I haven't had an experience that really left me shaken. I do recall feeling a bit embarrassed by the reaction of a tween when I was checking out my make up at the MAC counter. I wasn't angry or offended....just a bit embarrassed. But I understood that she just didn't know to use her inside voice.

Melissa Jill
03-02-2012, 08:13 AM
I think when situations like that occur you gotta be able to play it off as a joke in someway. Maybe say you ran out of clean men clothes, so you borrowed your wifes/girlfriends/etc. Most men are pretty cool and if you can have a joke with them about the whole thing they'll back off. Unless they're really dangerous.

linda allen
03-02-2012, 08:19 AM
I haven't been out a lot so my worst experiences have just been a couple hard stares. There's no way for me to know if they clocked me or not.

Looking at the photos I've taken, I've improved a lot since the first time out.

• _ENTRIES_:
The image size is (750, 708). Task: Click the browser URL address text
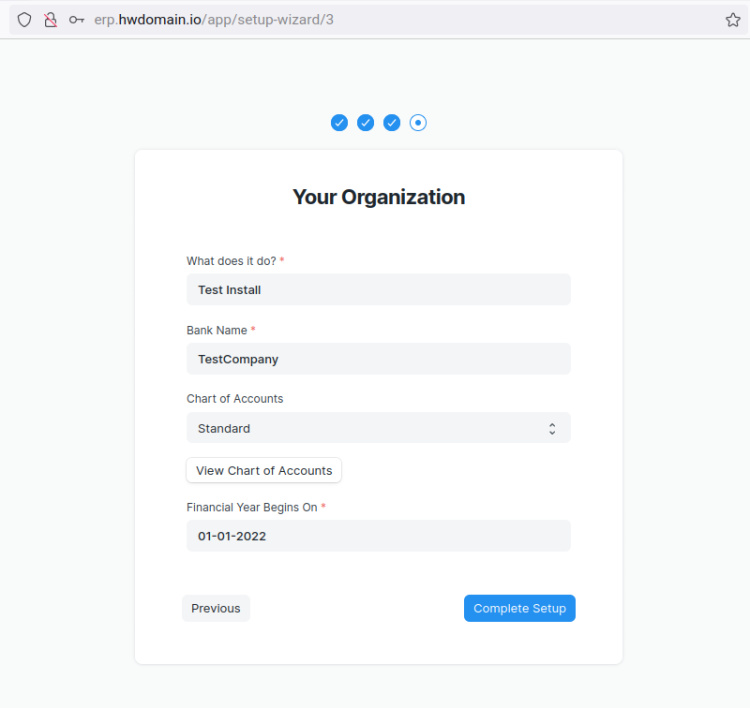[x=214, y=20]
---
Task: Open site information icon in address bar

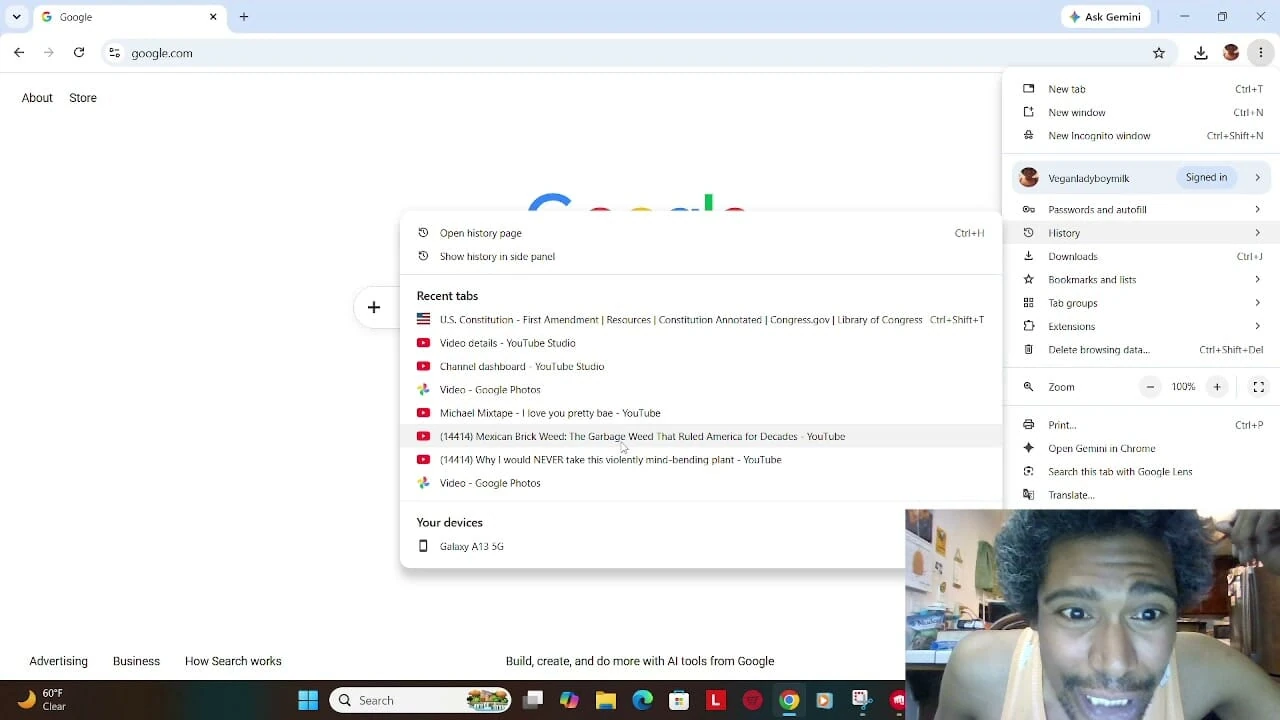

• _PROBLEMS_:
1. Translate this sentence from the forum thread about going out in public into French: "Looking at the photos I've taken, I've improved a lot since the first time out."
2. Continue the forum thread about going out in public from the point at which it stops.

• _SOLVED TASKS_:
1. En regardant les photos que j'ai prises, je constate que j'ai beaucoup progressé depuis ma première sortie.

2.
Daphne Renee
03-02-2012, 08:39 AM
I have been out very few times. Nothing bad has really every happened. The worst was on halloween a waitress asked if I was a guy. (or something to that effect). I was with my wife and one of her friends. I plan on going out a little more this year hopefully things will be ok.

Stephenie S
03-02-2012, 09:26 AM
I know it's hard to keep your wits about you in this sort of situation, but here is where your smile can help. When someone shouts from their car, a big grin and a wave can catch them off guard. When that woman "clocks" you in a subway station, give her a big smile and engage her in small talk. After all, SHE approached you, right? Often (well all the time) a smile is your best defense. SMILE for goodness sake. A smile signals to the world that you are relaxed and happy and enjoying who and what you are. I cannot stress this enough.

Listen, I know you all look at those fashion models in the magazines who snarl at the camera, and you think that's attractive. But that's NOT real life. And remember, those girls are all about seventeen years old and they are starving. Were you happy at seventeen? Especially when you were hungry? Of course not.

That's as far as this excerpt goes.